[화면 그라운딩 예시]
◆ ◆ ◆

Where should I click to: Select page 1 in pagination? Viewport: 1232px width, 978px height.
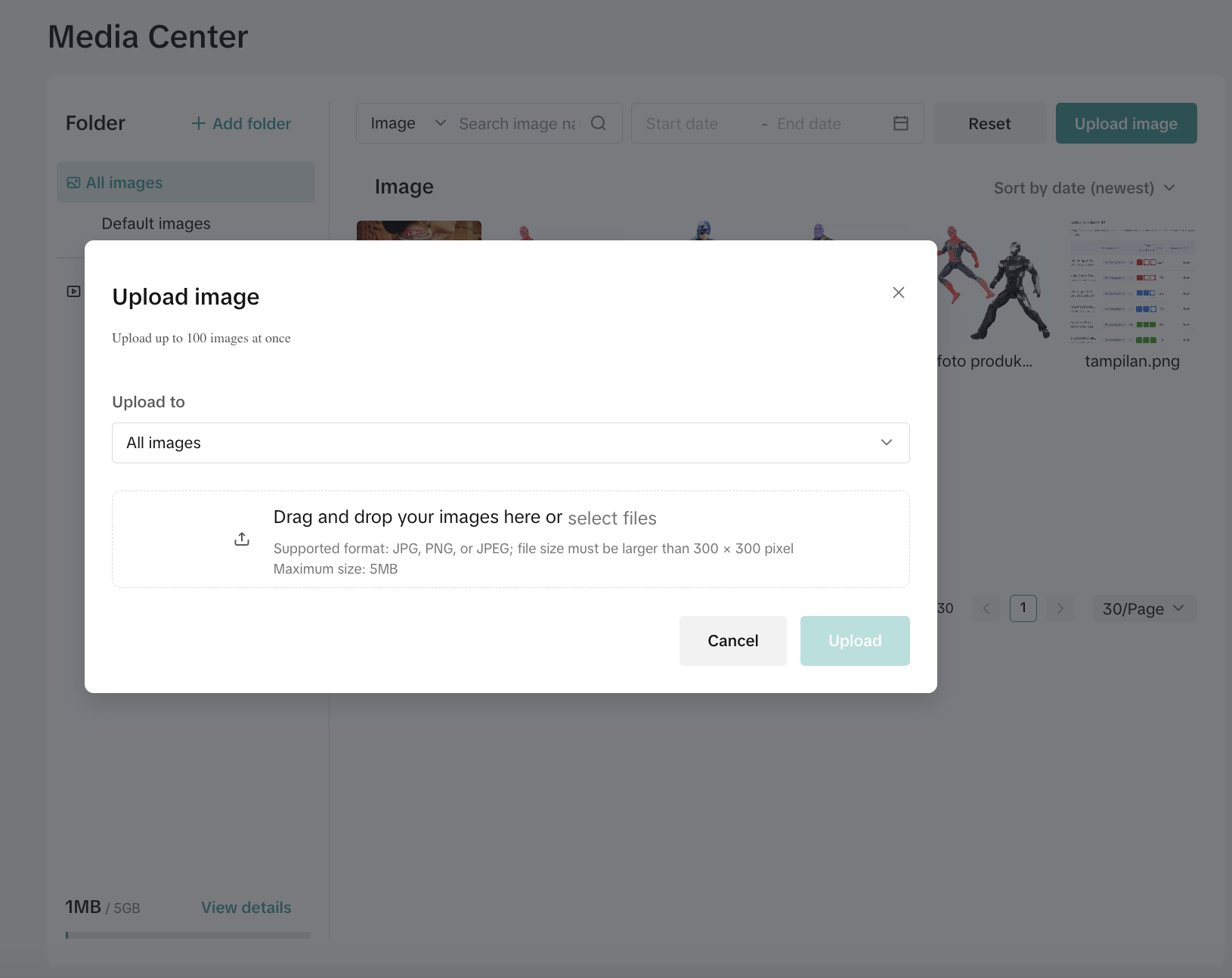point(1023,608)
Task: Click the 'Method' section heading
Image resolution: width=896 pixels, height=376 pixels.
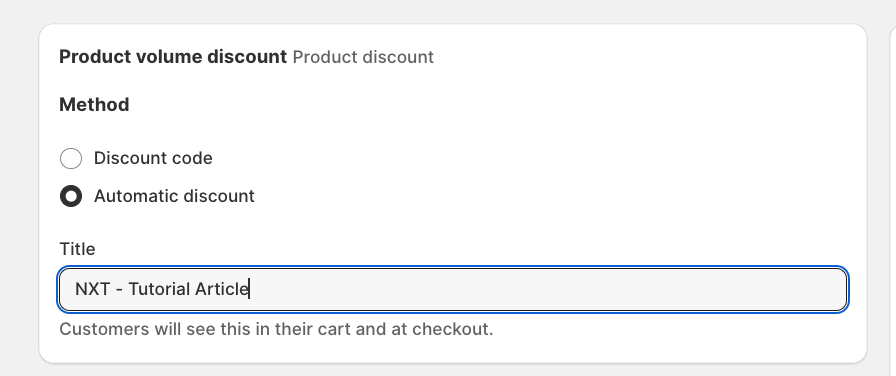Action: 94,105
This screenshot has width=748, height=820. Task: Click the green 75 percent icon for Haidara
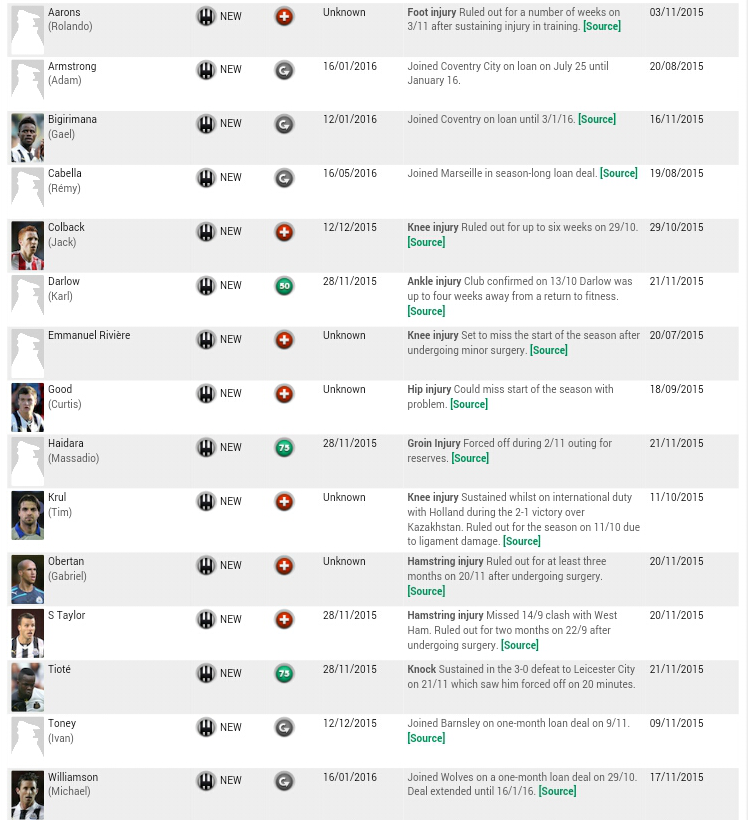[284, 448]
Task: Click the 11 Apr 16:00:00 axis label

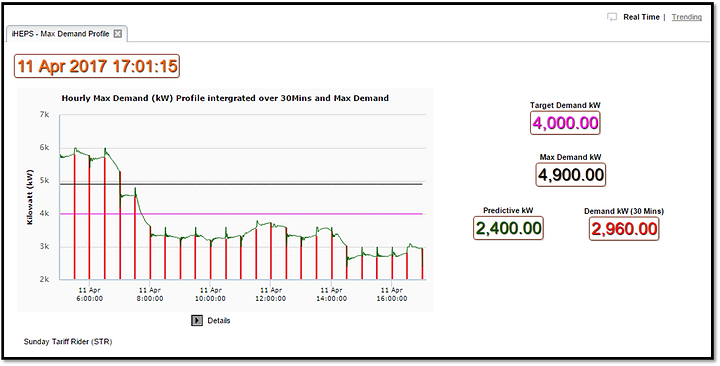Action: point(391,294)
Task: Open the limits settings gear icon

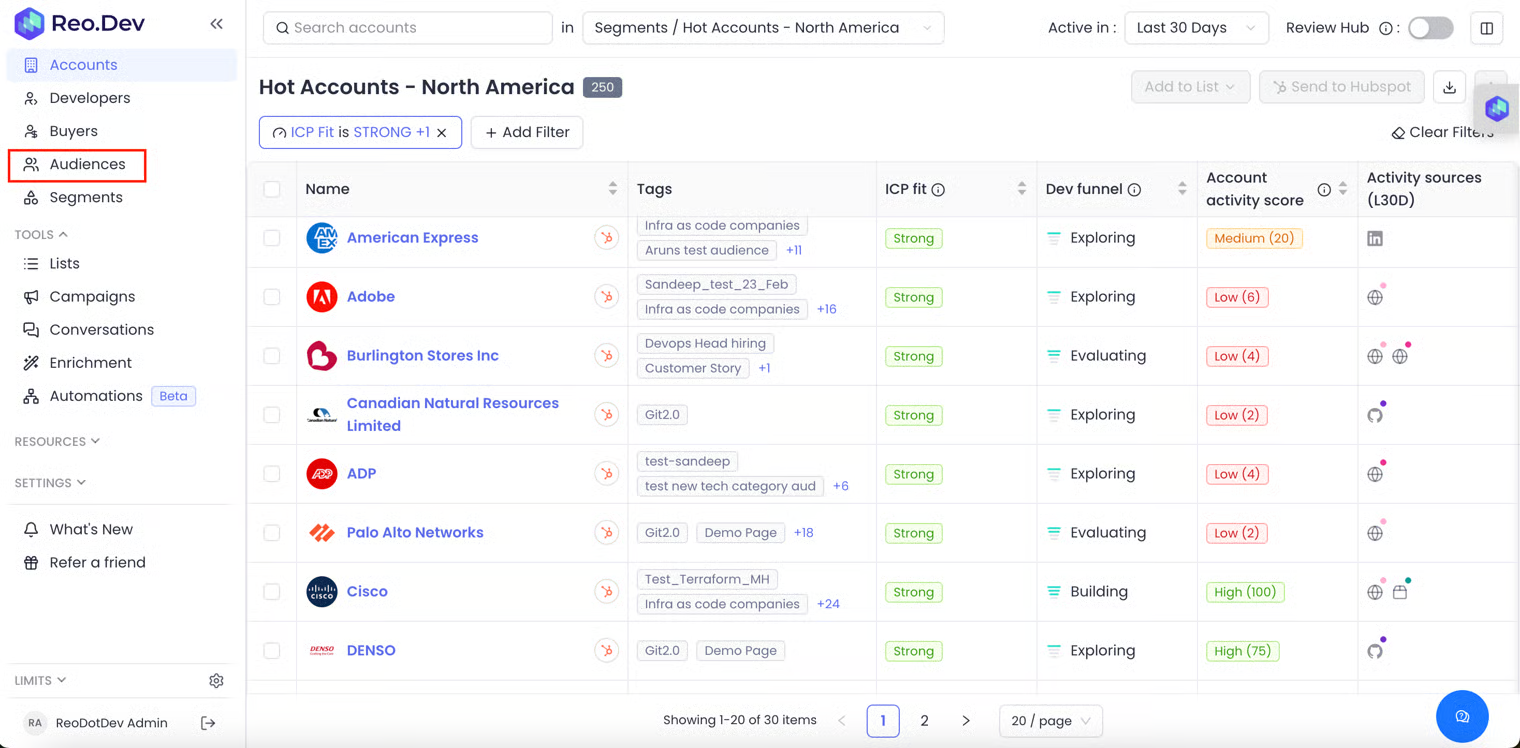Action: [216, 681]
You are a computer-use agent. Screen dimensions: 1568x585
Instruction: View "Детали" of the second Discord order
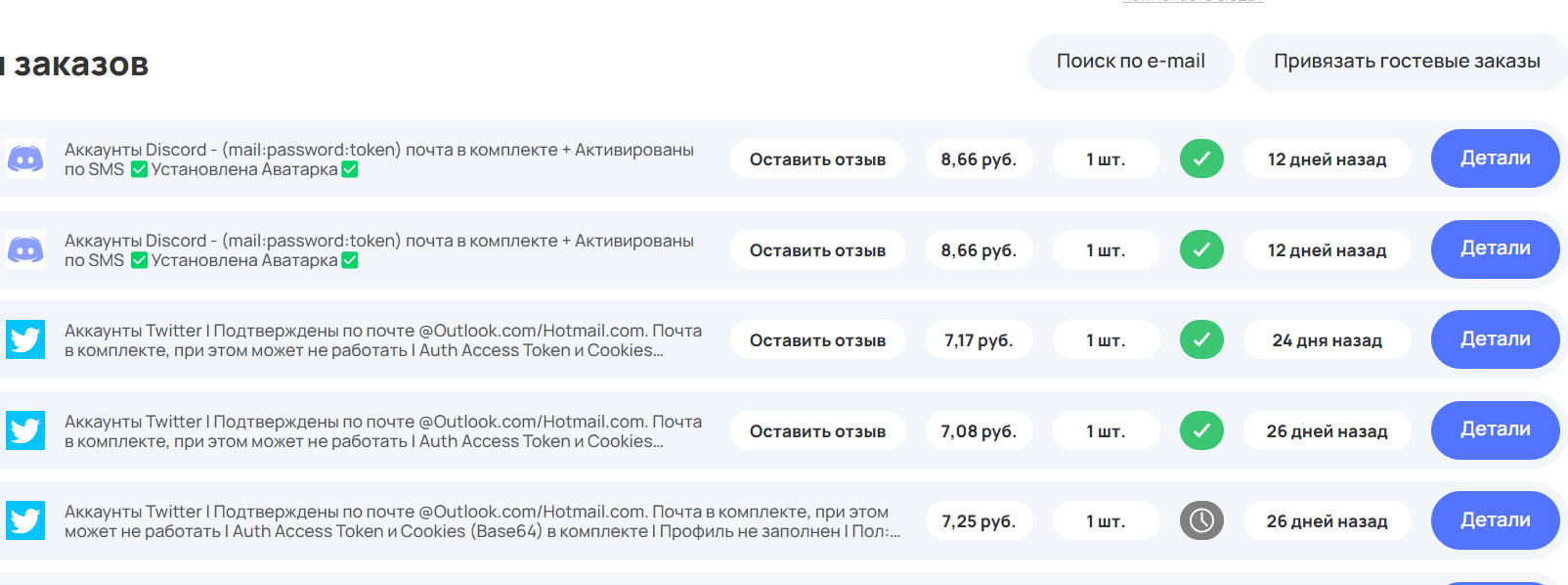click(x=1495, y=249)
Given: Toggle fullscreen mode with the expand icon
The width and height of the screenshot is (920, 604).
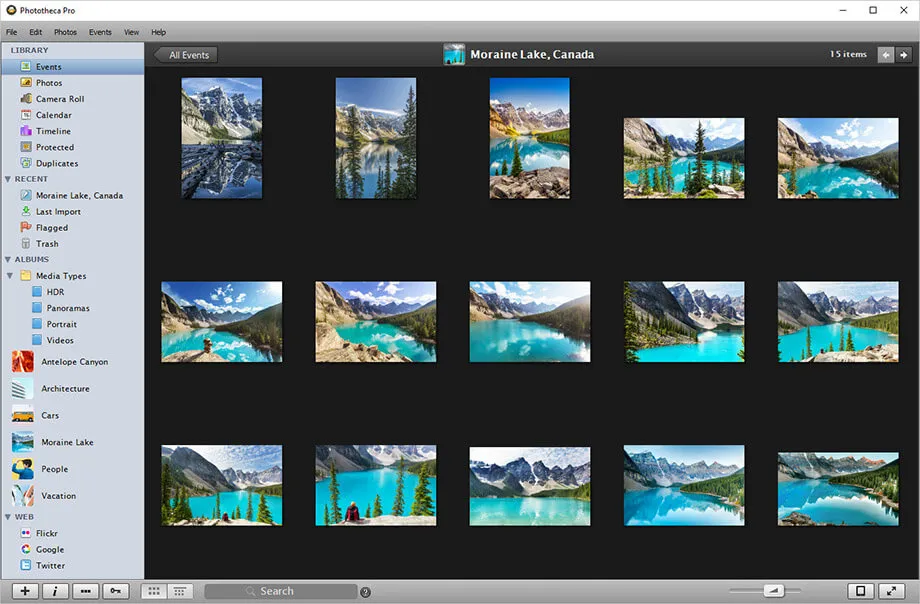Looking at the screenshot, I should click(893, 591).
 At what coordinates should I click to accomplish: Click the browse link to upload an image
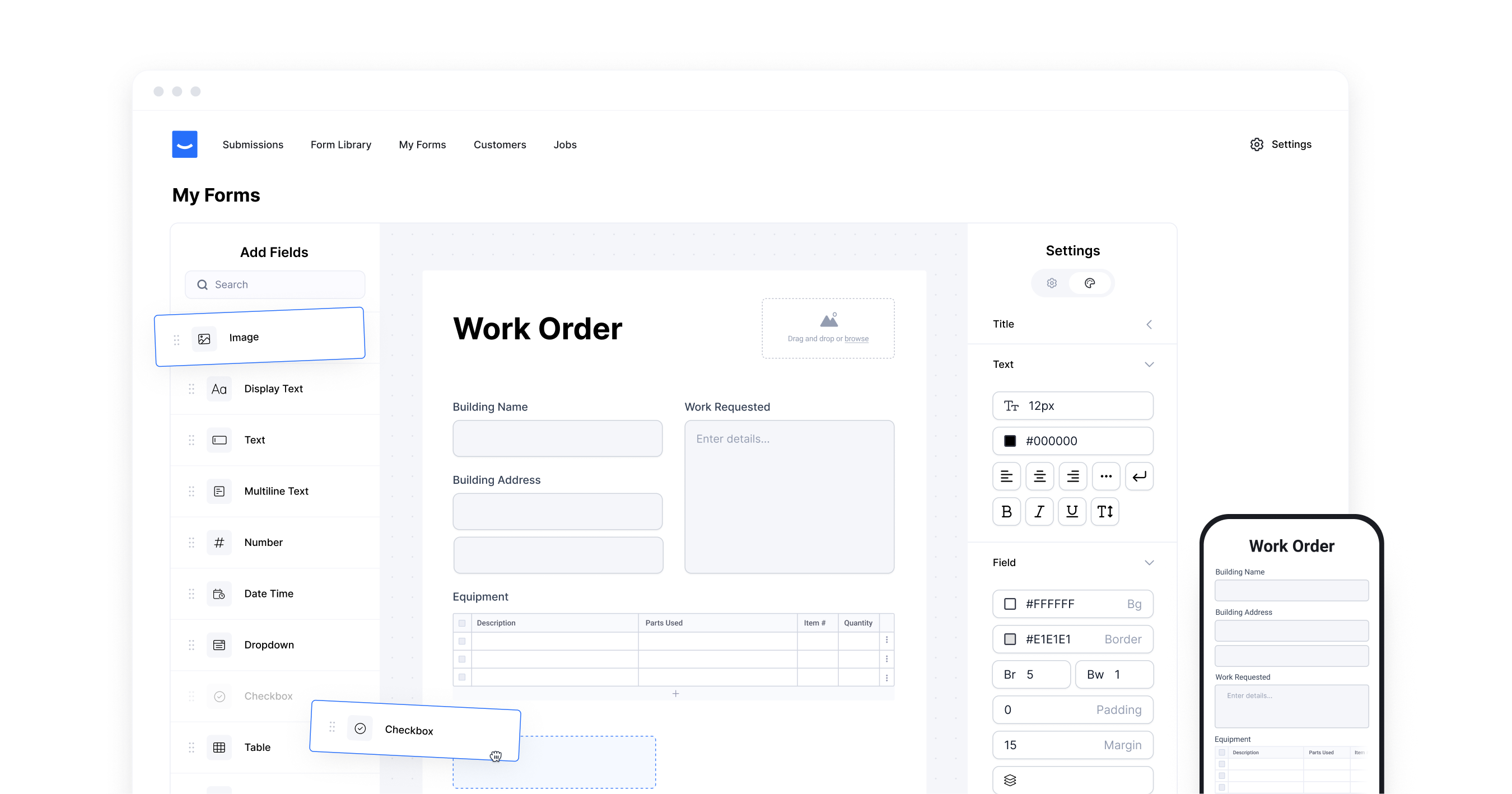(x=857, y=338)
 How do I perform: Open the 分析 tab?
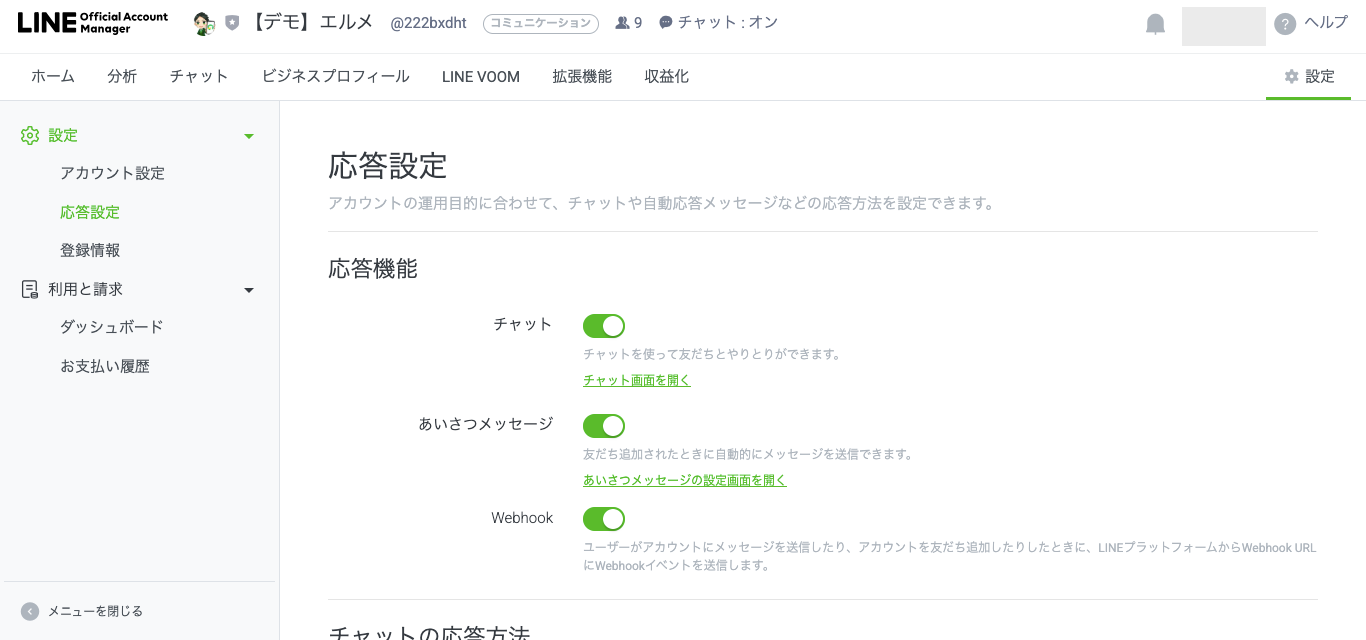pyautogui.click(x=122, y=77)
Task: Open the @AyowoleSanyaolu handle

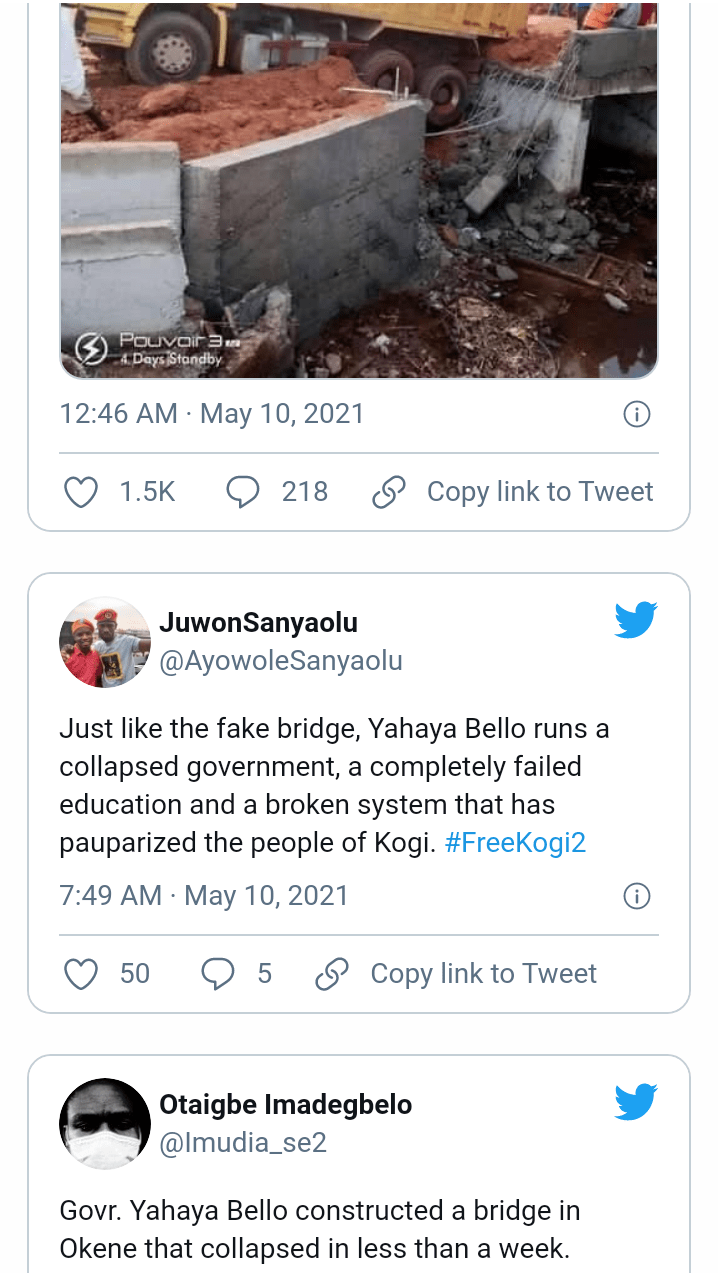Action: point(280,661)
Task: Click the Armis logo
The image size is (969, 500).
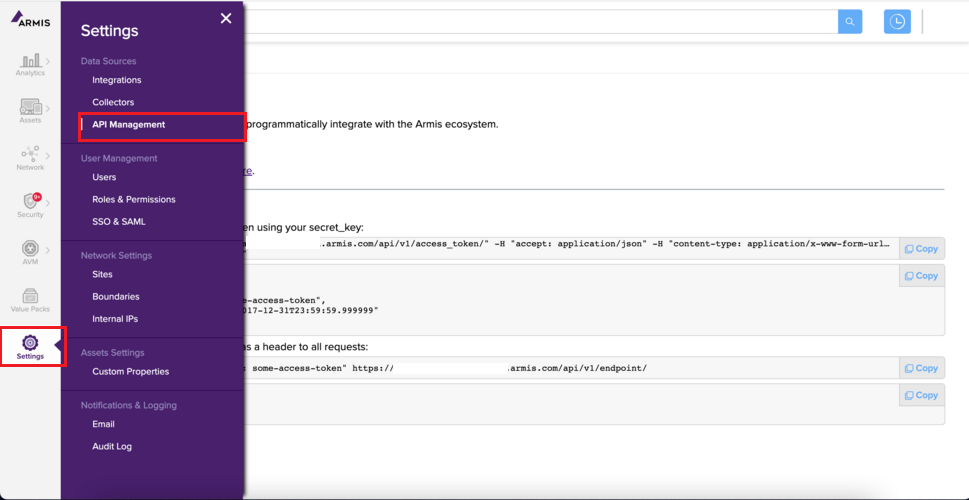Action: (x=30, y=20)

◆ ◆ ◆

*문제 요구 사항:* 데이터에서 "Given: Toggle fullscreen" 포함된 줄과 "Action: point(280,661)" 포함된 줄 사이를 두 줄까지 포함하여, "browse"라는 말만 "select"라는 말로 바꾸고 나머지는 그대로 둔 채 다시 쓰세요. 답에는 그림을 넣지 마세요.

*과제 답변:*
Given: Toggle fullscreen mode with the expand icon
The width and height of the screenshot is (920, 604).
Looking at the screenshot, I should click(893, 591).
 At what coordinates should I click to accomplish: Click the select link to upload an image
(x=857, y=338)
 How do I perform: Open the 分析 tab?
pyautogui.click(x=122, y=77)
Task: Open the @AyowoleSanyaolu handle

Action: point(280,661)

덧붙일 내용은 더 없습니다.